EXERCISE REQUIREMENTS:
Rewrite every row below, replacing "menu item" with "menu option" and leaving everything else unchanged. Omit the pictures from your output.

PROVIDED DATA:

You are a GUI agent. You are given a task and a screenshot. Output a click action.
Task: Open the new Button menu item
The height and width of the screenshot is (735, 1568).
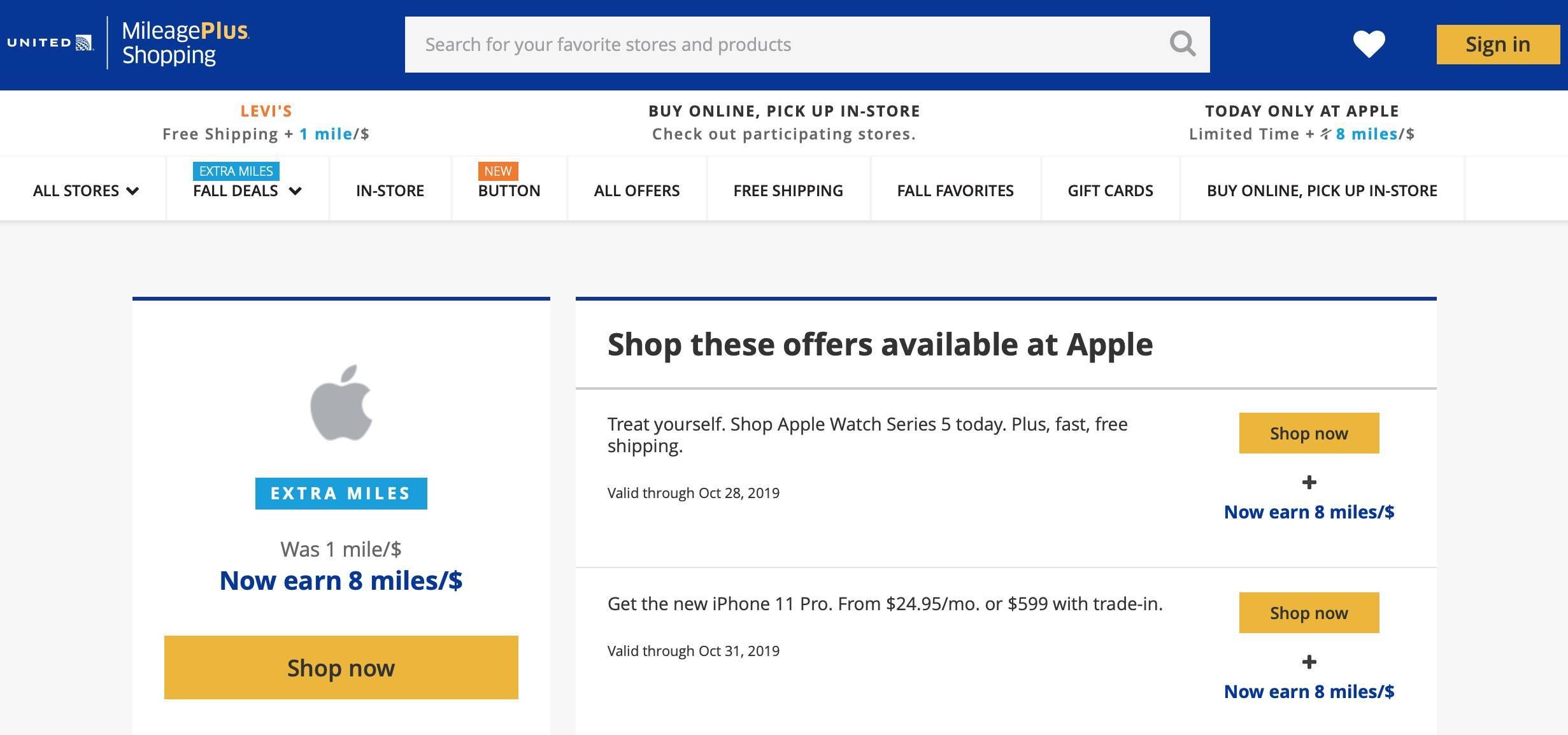pyautogui.click(x=509, y=190)
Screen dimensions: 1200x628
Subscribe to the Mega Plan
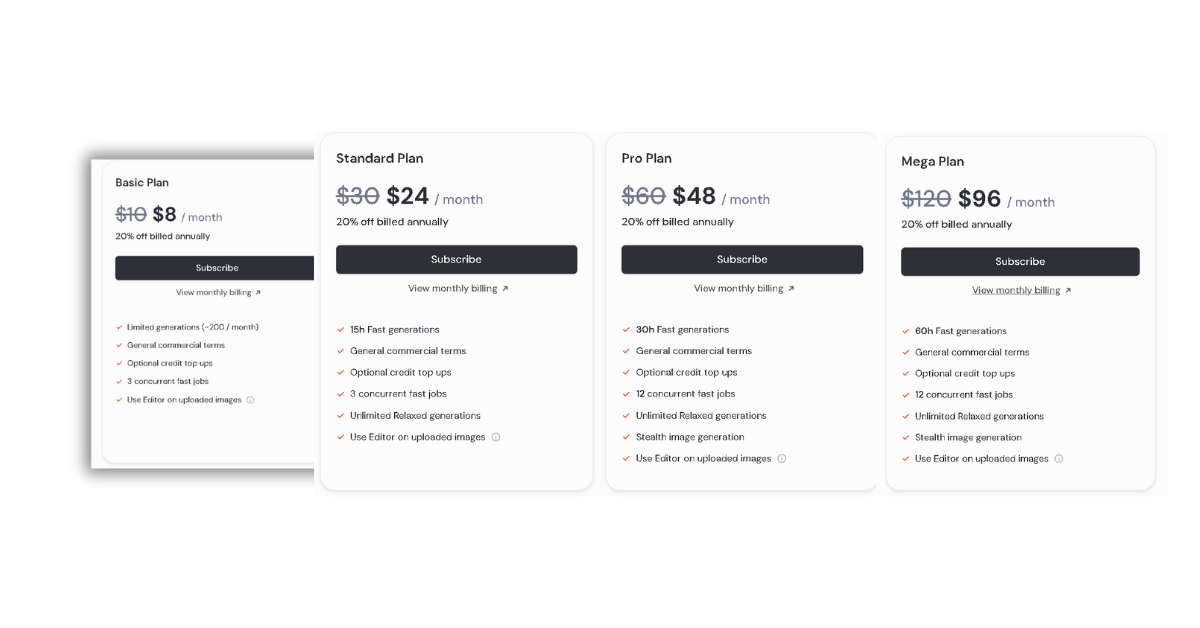coord(1020,262)
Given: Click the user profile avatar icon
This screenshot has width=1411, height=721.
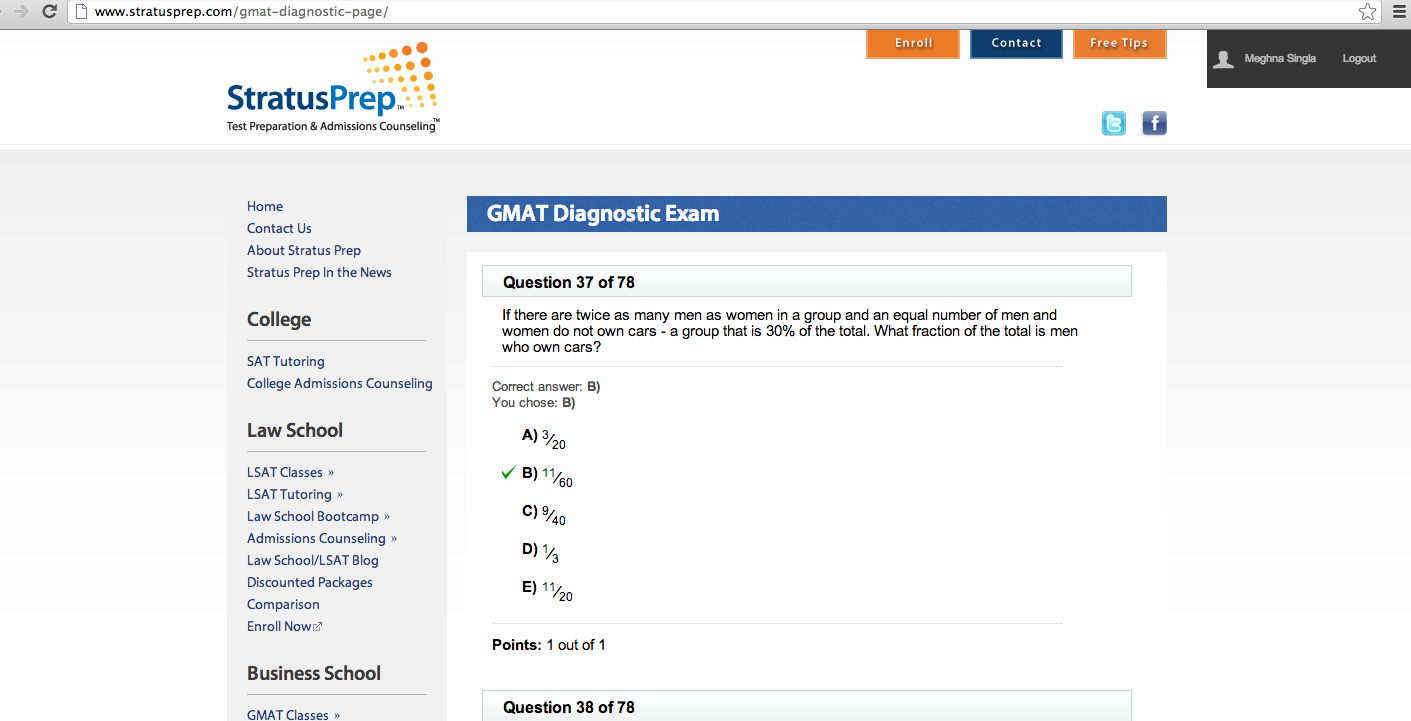Looking at the screenshot, I should point(1223,59).
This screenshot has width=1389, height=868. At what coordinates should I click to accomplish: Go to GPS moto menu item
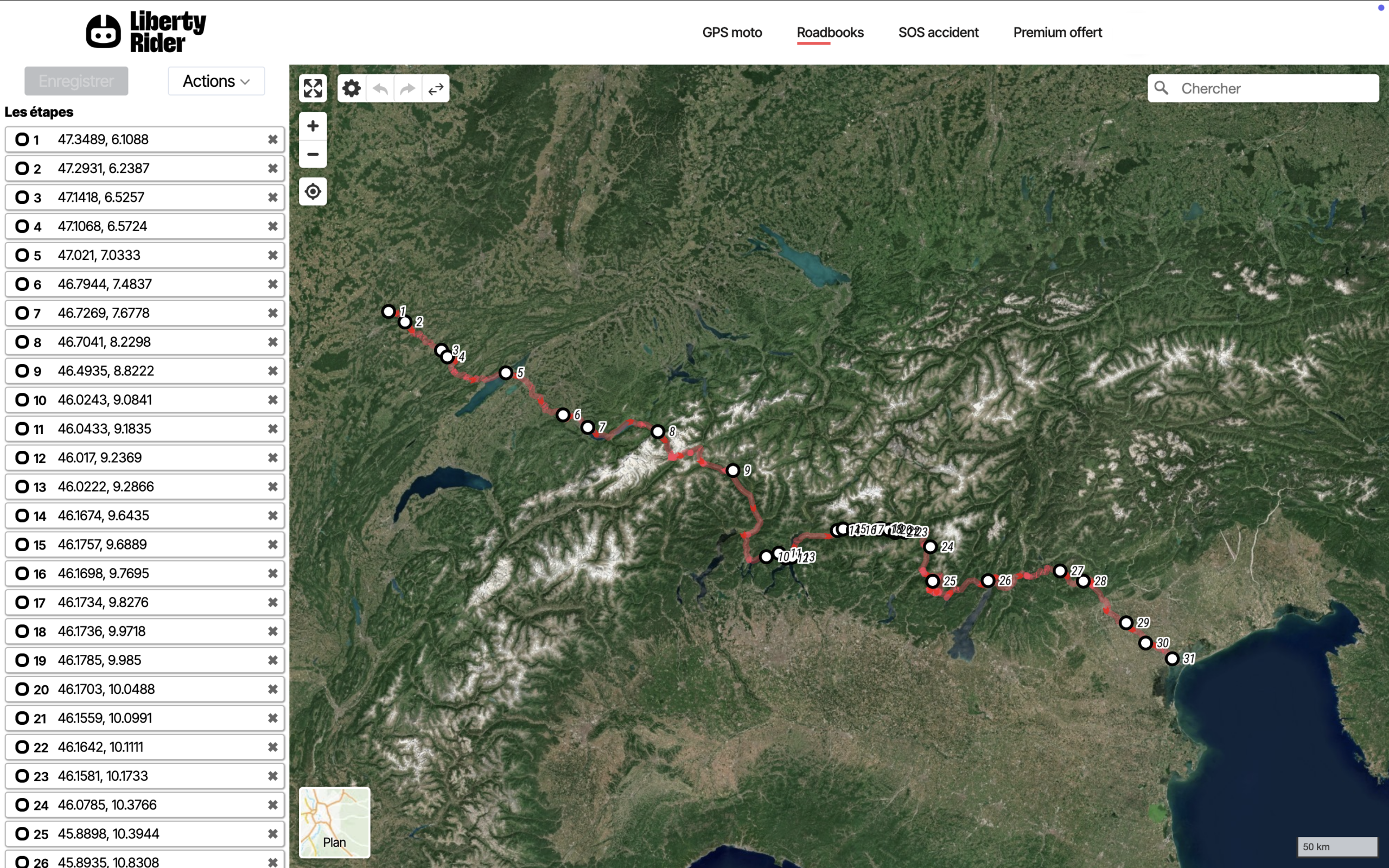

REPLY TO THE TASK:
You are a GUI agent. You are given a task and a screenshot. Output a click action.
Task: Open the new Button menu option
The height and width of the screenshot is (735, 1568).
pyautogui.click(x=509, y=190)
Screen dimensions: 1200x628
Subscribe to the Mega Plan
coord(1020,262)
Given: Click the user profile avatar icon
This screenshot has width=1411, height=721.
Looking at the screenshot, I should point(1223,59).
This screenshot has width=1389, height=868. At what coordinates should I click to accomplish: Go to GPS moto menu option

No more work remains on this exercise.